Rocío tuvo un momento crítico. Cayó en una crisis profunda, cuando murió su padre.
–Se me cayó el mundo. Yo ya estaba acá y él era el único que me apoyaba en este proceso. Él era oxígeno-dependiente y murió a los 67 años. Yo sufro de algo parecido, de EPOC, enfermedad pulmonar retroactiva. Perder al único que creía en mí, me hizo irme de acá. Pedí el alta voluntaria.
Fue una mala decisión.
Porque, afuera, finalmente hizo crisis y terminó internada en el Hospital Psiquiátrico. “En el Horwitz”, como dice ella misma. “Ahí, inmediatamente, me quitaron a los niños. Se metió la OPD”, explica con fatalidad, aludiendo a las Oficinas de Protección de Derechos.
O sea, en jerga antigua, intervino el SENAME; hoy Mejor Niñez.
Los niños, explica Gabriela Leiva, ahora están bajo cuidados provisorios. Y Rocío ni siquiera puede hablar con ellos por teléfono.
EL CRUEL ESTIGMA
El equipo del Centro Terapéutico de Quilicura considera que el proceso de Rocío ha sido exitoso, que ella podría egresar. El problema es que no tiene un lugar seguro donde vivir.
–Es excepcional que tenga tanto tiempo con nosotros. Llevamos meses a la espera de que se produzca un cupo VAIS, pero son escasísimos. Nosotros estamos en red con una casa en Ñuñoa y otra en San Miguel. No sé si existen más opciones en Santiago. Temo que no –explica Gabriela Leiva.
VAIS significa Viviendas de Apoyo a la Integración Social y es un dispositivo de SENDA para quienes hayan logrado rehabilitarse del consumo y necesiten un lugar seguro para vivir, de carácter transitorio, mientras se afirman laboral, económica y socialmente. Existen sólo nueve viviendas de este tipo en Chile. Están en cinco regiones; cuatro en la Metropolitana; dos de ella son para mujeres. Son las que mencionó Gabriela.

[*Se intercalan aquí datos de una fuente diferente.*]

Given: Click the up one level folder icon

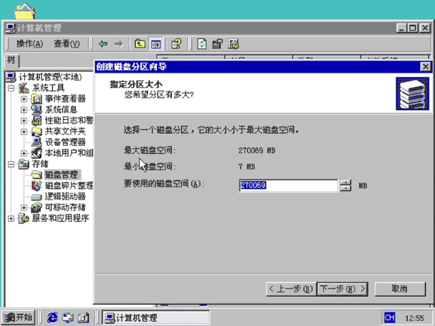Looking at the screenshot, I should coord(140,43).
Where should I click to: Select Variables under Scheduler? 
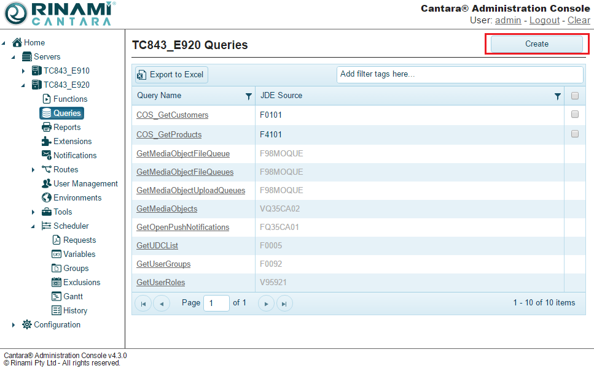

“Yo podría irme a Conchalí, donde mi mamá, pero en la entrada de su casa siempre hay un auto viejo estacionado, donde venden droga. Estaba ahí y sigue ahí; todo el mundo sabe por qué y para qué sirve. Es un lugar de evidente riesgo para mí. Yo no puedo recaer; debo recuperar a mis hijos”.
Comenta que en ese litigio la apoya mucha gente: el trabajador social, la psicóloga, los educadores del Centro. Tiene además asistencia judicial, pero no es una situación simple de resolver, donde siempre debe anteponerse el bienestar de los niños.
–En la casa del padre de mis hijos se refieren a mí como “la drogadicta”. Me descalifican delante de los niños. Para mí fue tanta la tristeza de no tenerlos, de que me los quitaran, que empecé a cortarme. Me hacía cortes en los brazos. Eso ya pasó. Ahora estoy recuperada. Ya no me corto, pero no tengo casa, ni trabajo, ni redes de apoyo.
Por eso, Gabriela dice que mientras no obtenga un cupo en una vivienda de apoyo, Rocío seguirá bajo el techo del Centro Terapéutico de Quilicura.
“No podemos dejarla en la calle. Ella ha tenido un exitoso proceso y sueña con tener un lugar propio, trabajar y recuperar a sus hijos. Ha reunido todo tipo de antecedentes para demostrar su avance en los tribunales de familia y conseguir ese sueño, pero no se ve nada fácil. Es natural que esté agotada y aburrida de seguir aquí, pero por ahora somos lo único con que cuenta”.